The peer-link is the most critical component of the vPC domain. If there is a peer-link failure, the switches can no longer share control information. Fortunately, due to the keepalive link, both peers are able to determine that both switches are up, and they will keep their primary and secondary roles.

In a case where the peer-link has failed, but both switches are still up, the secondary will immediately disable it’s vPC member ports. Only the primary will forward traffic. This prevents the duplication of frames and loops from forming. Unfortunately, it does ‘blackhole’ any orphan ports on the secondary switch.

If new member ports are configured while there is a peer-link failure, by default, the new ports will stay down. This happens because the peer-link is required to perform consistency checks on new ports. If existing member ports go down, they too will stay down until the peer-link outage is repaired. The auto-recovery command, discussed below, can help with this scenario.
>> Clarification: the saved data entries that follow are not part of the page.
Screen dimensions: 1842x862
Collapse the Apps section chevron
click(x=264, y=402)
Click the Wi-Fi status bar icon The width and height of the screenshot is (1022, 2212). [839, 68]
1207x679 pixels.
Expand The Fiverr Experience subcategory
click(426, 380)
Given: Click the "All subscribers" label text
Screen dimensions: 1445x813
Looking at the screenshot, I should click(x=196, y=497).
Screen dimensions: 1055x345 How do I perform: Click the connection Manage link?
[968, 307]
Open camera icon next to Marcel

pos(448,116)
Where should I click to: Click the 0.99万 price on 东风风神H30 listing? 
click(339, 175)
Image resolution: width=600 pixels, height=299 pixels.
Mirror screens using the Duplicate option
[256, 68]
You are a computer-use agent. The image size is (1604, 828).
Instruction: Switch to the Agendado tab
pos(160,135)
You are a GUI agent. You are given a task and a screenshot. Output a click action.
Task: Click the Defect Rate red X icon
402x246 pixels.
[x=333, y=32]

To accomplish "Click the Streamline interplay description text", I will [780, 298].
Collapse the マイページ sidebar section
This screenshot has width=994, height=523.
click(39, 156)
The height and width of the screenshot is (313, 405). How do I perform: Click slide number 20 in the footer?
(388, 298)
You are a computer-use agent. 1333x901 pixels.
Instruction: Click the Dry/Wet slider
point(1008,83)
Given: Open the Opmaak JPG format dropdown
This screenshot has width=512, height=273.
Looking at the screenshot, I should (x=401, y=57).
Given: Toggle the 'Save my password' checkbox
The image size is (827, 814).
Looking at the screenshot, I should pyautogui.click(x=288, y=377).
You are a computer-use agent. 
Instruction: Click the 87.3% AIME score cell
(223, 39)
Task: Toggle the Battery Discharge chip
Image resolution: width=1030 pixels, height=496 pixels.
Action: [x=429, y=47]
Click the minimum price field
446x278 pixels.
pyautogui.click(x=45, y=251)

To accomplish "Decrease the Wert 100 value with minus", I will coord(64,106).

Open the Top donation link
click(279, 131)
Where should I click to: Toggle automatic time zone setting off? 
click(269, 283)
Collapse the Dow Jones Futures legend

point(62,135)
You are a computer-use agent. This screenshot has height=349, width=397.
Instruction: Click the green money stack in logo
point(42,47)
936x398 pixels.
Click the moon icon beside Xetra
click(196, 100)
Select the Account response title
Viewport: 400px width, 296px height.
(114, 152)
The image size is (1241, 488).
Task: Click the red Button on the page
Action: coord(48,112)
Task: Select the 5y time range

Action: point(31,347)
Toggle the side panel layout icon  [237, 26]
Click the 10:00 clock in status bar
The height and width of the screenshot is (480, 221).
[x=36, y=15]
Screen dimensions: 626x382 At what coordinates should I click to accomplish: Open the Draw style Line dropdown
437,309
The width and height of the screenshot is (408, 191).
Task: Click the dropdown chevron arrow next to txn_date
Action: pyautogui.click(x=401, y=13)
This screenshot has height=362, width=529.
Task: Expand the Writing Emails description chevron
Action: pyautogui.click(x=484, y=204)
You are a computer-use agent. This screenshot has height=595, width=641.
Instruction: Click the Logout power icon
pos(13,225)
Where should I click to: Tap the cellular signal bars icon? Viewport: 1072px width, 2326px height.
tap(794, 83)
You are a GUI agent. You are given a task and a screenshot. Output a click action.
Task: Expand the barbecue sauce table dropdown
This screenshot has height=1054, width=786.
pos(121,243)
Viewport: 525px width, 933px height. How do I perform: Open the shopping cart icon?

Let’s imagine that you’re having a bad day. You’ve just found out that the peer-link in one of your vPC domains has failed. You’re not overly worried. You know that the secondary will shut down its member ports while the primary will continue forwarding traffic. You keep it cool, ready to work on the peer-link.

Then you’re day starts getting worse. The primary switch just failed. What’s going to happen? The keep-alive link will now fail, as the primary switch is down. The secondary gets suspicious when heartbeat messages stop coming in. When three consecutive messages are missed, the secondary goes into action. The secondary switch now transitions into the primary role and brings up its member ports. Traffic begins flowing again.

By default, keepalive messages are sent once every second. This scenario results in 3-4 seconds of traffic disruption.

Set the keepalive interval to 400ms (up to 10000ms)

Switch2(config)# vpc domain 10
Switch2(config-vpc-domain)# peer-keepalive destination x.x.x.x source y.y.y.y vrf management timeout 400

Let’s upgrade to a catastrophic day… You start with a healthy vPC domain, then the keep-alive link fails. So far, this is not a big deal, as the peer-link is still up. There is no disruption to traffic, and the roles do not change. Before you can repair it, the peer-link fails. This is the worst case scenario.

In the absense of keepalive messages, the secondary switch thinks that the primary has failed. It transitions into the operational primary role, and continues to forward traffic. Unfortunately, the configured primary thinks it’s alone, and also continues to forward traffic. There are now two primary switches, both forwarding traffic. This is called split brain or dual-active. This will require manual intervention to repair.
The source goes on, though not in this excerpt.